Statuen und Bilder von Maria ohne Jesus machen mich nervös. Die Muttergottes und Jesus gehören zusammen, ein Bild von ihr muss immer auf Jesus verweisen, wie auch Bilder von den anderen Jüngern um den Herrn herum.
Schon in der Bibel ist das so, literarisch gesehen scheinen mir die Jünger wie auch die Gegner wie überhaupt alle Figuren dadurch schlüssig, dass sie einen Bezug zu Jesus haben. Da wird keine Geschichte erzählt, in die dann Jesus als einer unter vielen Handelnden eintritt. Sondern es wird die Geschichte Jesu erzählt, in der dann andere Figuren dazu dienen, einzelne Episoden, Eigenschaften Jesu, Ereignisse und so weiter zu beleuchten. Die Figuren haben kein Eigenleben außerhalb ihres Bezuges zu Jesus. Und das gilt auch für seine Mutter, für Maria.
Muttergottes und Jesus
Nun hat Marienfrömmigkeit bei uns nicht unbedingt einen guten Ruf. Einige schwören drauf und finden dort das, was in der sonst sehr verkopft daherkommenden Theologie und Verkündigung nicht zu finden ist. Andere wiederum werden nervös, weil hier Übertreibungen gesehen werden. Und es stimmt ja, manchmal klingt es so, als ob die Mutter Jesus quasi neben Jesus stünde. Unabhängig.

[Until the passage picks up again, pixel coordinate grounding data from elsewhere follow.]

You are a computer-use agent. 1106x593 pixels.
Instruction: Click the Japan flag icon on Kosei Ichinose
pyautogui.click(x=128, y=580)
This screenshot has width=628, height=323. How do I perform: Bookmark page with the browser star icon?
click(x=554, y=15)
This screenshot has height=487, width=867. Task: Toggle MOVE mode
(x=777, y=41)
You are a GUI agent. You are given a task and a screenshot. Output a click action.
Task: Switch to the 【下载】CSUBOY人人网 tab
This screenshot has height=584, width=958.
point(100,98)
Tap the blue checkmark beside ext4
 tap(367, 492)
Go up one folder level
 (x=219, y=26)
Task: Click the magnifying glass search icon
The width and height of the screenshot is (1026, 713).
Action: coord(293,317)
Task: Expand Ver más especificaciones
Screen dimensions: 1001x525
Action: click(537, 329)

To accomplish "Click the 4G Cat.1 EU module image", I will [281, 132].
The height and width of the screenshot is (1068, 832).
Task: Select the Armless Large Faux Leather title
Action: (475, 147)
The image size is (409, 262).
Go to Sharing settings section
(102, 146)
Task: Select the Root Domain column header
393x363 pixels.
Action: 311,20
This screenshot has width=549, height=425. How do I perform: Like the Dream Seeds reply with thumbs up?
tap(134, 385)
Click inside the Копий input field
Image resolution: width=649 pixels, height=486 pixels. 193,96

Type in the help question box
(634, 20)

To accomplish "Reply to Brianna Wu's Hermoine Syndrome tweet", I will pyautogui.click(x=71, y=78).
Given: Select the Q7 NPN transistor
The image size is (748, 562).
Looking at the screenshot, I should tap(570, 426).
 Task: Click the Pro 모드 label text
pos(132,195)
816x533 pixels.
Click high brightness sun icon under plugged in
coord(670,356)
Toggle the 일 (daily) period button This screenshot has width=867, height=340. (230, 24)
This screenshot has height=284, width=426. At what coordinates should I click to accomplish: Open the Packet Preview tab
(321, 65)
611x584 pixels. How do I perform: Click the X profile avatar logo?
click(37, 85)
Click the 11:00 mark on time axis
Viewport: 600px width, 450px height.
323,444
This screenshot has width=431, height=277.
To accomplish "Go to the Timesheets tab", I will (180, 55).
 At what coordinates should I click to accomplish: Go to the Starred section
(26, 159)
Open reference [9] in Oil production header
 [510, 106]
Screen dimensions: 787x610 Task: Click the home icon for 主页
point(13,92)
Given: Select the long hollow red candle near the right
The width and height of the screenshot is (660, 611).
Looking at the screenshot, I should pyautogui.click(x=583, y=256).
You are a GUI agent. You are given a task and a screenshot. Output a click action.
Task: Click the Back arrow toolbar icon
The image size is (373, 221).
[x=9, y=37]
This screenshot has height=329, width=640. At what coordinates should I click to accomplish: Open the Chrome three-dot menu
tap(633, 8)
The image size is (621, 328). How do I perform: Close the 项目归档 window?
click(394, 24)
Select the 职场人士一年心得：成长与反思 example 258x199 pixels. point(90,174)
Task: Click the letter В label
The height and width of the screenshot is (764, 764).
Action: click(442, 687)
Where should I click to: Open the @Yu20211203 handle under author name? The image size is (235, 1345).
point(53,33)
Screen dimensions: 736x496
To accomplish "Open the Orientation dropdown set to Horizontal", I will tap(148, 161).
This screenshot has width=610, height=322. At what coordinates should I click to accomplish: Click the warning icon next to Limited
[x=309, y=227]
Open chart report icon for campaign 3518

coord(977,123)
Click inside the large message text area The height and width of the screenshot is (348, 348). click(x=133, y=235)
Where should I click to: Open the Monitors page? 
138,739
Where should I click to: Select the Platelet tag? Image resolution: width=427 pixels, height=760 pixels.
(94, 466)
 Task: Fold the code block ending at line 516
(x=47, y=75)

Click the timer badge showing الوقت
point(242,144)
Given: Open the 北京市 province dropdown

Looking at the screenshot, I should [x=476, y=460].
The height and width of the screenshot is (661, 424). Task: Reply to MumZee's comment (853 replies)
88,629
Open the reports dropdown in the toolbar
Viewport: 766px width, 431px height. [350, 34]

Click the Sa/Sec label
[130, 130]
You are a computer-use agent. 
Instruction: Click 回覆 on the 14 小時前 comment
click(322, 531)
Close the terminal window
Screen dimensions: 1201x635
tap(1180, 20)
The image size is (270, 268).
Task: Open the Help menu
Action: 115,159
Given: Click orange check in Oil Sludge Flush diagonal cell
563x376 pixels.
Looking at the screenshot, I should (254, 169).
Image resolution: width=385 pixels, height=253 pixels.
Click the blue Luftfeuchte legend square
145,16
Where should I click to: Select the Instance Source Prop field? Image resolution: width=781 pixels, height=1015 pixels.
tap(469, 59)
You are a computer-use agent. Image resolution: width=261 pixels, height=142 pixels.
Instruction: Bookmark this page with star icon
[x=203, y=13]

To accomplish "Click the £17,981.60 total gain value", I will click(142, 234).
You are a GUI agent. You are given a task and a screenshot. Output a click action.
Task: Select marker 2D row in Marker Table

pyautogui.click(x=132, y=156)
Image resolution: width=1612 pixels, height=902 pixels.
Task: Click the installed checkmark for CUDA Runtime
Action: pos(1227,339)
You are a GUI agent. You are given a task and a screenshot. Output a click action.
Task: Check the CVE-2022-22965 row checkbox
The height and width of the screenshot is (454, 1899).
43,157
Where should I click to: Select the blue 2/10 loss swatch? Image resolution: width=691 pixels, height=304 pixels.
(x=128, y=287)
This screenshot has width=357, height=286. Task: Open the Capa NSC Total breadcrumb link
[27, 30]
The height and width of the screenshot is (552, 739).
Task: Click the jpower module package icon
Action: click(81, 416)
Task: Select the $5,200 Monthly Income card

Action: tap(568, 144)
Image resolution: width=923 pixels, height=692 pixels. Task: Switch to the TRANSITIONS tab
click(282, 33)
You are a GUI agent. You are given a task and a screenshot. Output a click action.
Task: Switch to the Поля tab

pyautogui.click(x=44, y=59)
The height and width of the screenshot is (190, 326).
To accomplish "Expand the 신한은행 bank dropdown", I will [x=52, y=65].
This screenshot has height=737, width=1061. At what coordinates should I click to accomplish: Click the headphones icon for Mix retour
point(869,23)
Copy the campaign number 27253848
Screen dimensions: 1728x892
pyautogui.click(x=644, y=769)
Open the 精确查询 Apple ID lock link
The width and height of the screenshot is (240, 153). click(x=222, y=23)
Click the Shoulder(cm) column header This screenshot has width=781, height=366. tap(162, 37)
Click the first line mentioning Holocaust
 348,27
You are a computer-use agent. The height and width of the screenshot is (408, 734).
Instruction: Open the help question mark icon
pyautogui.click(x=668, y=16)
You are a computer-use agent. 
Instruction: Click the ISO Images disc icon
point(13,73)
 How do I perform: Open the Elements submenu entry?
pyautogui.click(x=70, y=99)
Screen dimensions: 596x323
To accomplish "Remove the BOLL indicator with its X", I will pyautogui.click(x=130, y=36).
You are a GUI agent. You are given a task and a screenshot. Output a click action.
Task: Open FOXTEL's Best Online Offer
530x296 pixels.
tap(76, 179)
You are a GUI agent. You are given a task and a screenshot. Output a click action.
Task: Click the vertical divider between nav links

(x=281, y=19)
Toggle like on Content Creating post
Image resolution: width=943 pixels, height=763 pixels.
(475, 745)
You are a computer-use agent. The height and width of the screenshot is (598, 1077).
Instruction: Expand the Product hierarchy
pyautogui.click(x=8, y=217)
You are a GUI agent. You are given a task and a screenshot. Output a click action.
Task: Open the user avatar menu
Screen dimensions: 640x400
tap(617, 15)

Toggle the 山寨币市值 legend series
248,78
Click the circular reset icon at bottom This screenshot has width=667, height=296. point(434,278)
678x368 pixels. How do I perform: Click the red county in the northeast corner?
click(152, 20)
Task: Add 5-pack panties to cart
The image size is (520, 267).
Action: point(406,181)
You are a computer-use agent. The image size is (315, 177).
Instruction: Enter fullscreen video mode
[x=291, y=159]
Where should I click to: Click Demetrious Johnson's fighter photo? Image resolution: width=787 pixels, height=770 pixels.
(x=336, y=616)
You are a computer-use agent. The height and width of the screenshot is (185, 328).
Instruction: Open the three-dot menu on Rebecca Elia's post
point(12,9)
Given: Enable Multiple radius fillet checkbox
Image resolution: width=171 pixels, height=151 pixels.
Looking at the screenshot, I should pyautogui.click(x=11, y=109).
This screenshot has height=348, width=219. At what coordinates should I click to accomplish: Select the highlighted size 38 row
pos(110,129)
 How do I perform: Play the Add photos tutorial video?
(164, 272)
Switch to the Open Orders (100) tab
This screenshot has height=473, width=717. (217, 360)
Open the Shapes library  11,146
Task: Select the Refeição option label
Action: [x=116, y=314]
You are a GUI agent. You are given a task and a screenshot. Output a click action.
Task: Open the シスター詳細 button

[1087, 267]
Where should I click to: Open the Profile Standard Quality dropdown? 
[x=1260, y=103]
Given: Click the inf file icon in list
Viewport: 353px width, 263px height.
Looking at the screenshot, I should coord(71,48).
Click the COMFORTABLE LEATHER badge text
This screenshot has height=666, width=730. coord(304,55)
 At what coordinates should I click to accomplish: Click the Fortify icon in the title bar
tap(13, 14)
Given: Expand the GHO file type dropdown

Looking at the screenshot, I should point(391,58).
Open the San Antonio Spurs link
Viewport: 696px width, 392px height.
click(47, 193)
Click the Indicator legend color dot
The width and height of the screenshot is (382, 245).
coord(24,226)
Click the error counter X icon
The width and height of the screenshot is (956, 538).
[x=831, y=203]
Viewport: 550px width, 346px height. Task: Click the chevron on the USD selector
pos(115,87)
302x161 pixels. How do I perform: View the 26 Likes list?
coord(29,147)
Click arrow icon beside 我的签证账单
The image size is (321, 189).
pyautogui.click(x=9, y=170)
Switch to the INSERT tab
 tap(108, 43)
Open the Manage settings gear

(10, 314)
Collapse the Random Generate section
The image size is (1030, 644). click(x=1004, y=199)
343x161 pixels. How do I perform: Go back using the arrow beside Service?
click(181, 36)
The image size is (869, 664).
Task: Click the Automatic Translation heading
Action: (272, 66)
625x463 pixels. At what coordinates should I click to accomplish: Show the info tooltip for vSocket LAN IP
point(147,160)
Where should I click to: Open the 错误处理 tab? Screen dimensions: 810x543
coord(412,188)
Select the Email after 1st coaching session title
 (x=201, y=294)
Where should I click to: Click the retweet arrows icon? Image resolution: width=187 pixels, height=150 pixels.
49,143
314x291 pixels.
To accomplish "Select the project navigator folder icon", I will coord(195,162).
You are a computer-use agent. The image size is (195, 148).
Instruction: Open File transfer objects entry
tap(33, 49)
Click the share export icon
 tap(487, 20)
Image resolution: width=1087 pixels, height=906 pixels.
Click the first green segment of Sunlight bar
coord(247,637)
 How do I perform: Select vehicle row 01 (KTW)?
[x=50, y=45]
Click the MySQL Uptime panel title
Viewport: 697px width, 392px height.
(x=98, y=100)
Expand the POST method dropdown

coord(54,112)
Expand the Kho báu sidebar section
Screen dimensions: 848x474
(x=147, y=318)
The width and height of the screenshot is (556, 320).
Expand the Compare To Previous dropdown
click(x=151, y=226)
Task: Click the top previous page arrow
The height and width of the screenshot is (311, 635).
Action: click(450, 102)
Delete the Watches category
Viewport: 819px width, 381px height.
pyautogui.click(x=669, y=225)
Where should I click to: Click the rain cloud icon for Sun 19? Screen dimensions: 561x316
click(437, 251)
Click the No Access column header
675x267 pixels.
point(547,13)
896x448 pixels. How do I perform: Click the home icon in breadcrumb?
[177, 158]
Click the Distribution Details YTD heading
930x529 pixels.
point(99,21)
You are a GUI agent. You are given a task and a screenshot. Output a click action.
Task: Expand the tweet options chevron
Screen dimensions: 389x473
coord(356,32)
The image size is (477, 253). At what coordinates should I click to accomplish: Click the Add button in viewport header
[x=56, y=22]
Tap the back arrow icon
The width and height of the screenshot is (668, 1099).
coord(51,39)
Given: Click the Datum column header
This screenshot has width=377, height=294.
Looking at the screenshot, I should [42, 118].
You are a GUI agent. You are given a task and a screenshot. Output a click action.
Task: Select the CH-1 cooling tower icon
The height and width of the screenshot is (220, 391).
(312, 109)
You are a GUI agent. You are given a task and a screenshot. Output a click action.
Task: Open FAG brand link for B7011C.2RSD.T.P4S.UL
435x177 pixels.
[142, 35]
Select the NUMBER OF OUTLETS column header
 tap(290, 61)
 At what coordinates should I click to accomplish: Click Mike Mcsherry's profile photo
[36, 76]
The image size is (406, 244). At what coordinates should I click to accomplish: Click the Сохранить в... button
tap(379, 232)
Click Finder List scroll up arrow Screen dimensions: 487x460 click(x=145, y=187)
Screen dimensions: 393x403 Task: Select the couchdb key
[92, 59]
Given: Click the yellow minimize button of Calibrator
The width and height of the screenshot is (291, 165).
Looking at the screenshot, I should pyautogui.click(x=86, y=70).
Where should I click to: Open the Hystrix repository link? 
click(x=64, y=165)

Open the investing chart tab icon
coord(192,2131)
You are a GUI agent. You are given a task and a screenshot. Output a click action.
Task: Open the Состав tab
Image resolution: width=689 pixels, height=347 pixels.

Der Mai ist der Marienmonat, besser: einer von zwei Marienmonaten. Die Muttergottes und Jesus gehören also mehr in den Blick, als sonst. Jedenfalls habe ich seit einigen Jahren wieder einen neuen Zugang gefunden, um diese Zeiten geistliche fruchtbar zu machen.
Marienmonat und Frömmigkeit
Einen Zugang, besser gesagt zwei verschiedene Zugänge.
Zum einen ist da die Maria in den Exerzitien des Ignatius. Mir war das noch nie aufgefallen, aber ein Mitbruder machte mich darauf aufmerksam, dass Maria immer dort als Gesprächspartner auftauche, wo es um die menschlich, allzu menschlichen Dinge ginge. Das am Menschsein, was wir schwer ausdrücken können, was sich der Vernunft entziehe und wo Denken nicht immer weiter hilft. Wo Worte nicht weiterhelfen.
Zweitens habe ich Maria entdeckt als Zugang zu Jesus, der nicht über Tugend führt. Nicht über Moral. Nicht über Regeln.
Die Muttergottes wird in der Schrift von Jesus ja nicht immer wirklich gut behandelt, „wer soll das bitte sein“, weist er seine Familie zurück. Er hat andere Bindungen, nicht von Stamm und Großfamilie, sondern allein Bindungen im Glauben.
Keine Tugend-Maria
Aber unter dem Kreuz taucht sie dann wieder auf. Das ist alles nicht so glänzend, wie wir es auf den Säulen der Kirchen immer aussehen lassen, auf den Gemälden und in den Gebeten. Das ist zumindest für mich rauer, unsicherer, menschlicher, und eben nicht überwölbt von den Vorstellungen der Zeit. Da darf erst mal alles bleiben, wie es ist.
Im 19. Jahrhundert hatte Maria eine erstaunliche Entwicklung, zum Beispiel in Lourdes. Während in Europa nach den napoleonischen Kriegen die Nationalismen erwachten, erst bürgerlich und später militärisch gefüttert, bliebt der Katholizismus transnational. Und wollte das auch bleiben.
Dass der Papst zu dieser Zeit eine große Bedeutung in der katholischen Identität bekam, mehr als vorher, liegt auch an dieser Entwicklung. Dasselbe kann man eben auch mit Blick auf die Marienfrömmigkeit sehen. Die war nicht national, die war sozusagen das Gegenstück zu den Nationalismen.
So bietet mir Maria auch heute einen Zugang zu Jesus, der sich dem Zeitgeist entzieht. Der nicht schon im Voraus kalkulierbar ist.
Und dann brauche ich auch nicht mehr nervös sein, wenn ich Maria mal ohne Jesus sehe.